Most of those pistachios come from Iran. The word pistachio derives originally from the Aramaic word pistaqa (rendered phonetically), and Iran is still the leader leader in pistachio production and exportation. According to the International Society for Horticultural Science, “in 2003, Iran as the most important pistachio exporter and USA as the second exporter [had] a share of 69% and 8.9% respectively in the world exports.”
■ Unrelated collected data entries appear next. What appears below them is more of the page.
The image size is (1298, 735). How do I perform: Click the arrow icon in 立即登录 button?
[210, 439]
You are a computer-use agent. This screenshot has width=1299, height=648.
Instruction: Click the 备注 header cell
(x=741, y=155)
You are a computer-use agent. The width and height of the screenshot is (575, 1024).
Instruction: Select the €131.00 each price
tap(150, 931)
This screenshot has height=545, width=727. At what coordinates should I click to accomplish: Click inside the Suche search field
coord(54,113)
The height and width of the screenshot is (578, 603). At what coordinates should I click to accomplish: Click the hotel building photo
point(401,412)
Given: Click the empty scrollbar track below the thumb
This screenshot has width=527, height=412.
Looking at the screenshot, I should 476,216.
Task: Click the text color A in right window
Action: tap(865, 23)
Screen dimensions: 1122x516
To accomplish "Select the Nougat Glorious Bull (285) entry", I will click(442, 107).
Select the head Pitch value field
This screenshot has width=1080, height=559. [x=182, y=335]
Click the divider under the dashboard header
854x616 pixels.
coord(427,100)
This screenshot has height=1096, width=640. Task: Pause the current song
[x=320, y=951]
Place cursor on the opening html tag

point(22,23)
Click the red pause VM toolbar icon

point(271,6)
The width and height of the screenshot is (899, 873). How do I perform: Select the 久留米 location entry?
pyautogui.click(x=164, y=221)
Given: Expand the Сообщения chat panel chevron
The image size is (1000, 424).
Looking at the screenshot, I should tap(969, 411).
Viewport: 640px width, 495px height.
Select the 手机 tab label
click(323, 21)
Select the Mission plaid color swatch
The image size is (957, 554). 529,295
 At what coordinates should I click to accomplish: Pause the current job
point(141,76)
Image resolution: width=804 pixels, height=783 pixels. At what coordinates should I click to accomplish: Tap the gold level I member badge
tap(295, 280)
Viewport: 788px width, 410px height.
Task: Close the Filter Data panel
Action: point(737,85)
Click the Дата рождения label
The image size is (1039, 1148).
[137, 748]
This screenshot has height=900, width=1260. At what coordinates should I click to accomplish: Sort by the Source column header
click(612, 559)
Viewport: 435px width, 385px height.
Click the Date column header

Bioversity, an organization in Italy dedicated to researching and educating about agricultural biodiversity, and to revitalizing neglected and underutilized species, led a campaign starting in 1993 to conserve and promote the production of pistachios (and arugula, oregano and hulled wheats) in Italy. NUS are important as we think about the future of agriculture because of their ability to grow in climates other, perhaps higher yeilding, crops will not—for example the hot, arid climate of southern Italy.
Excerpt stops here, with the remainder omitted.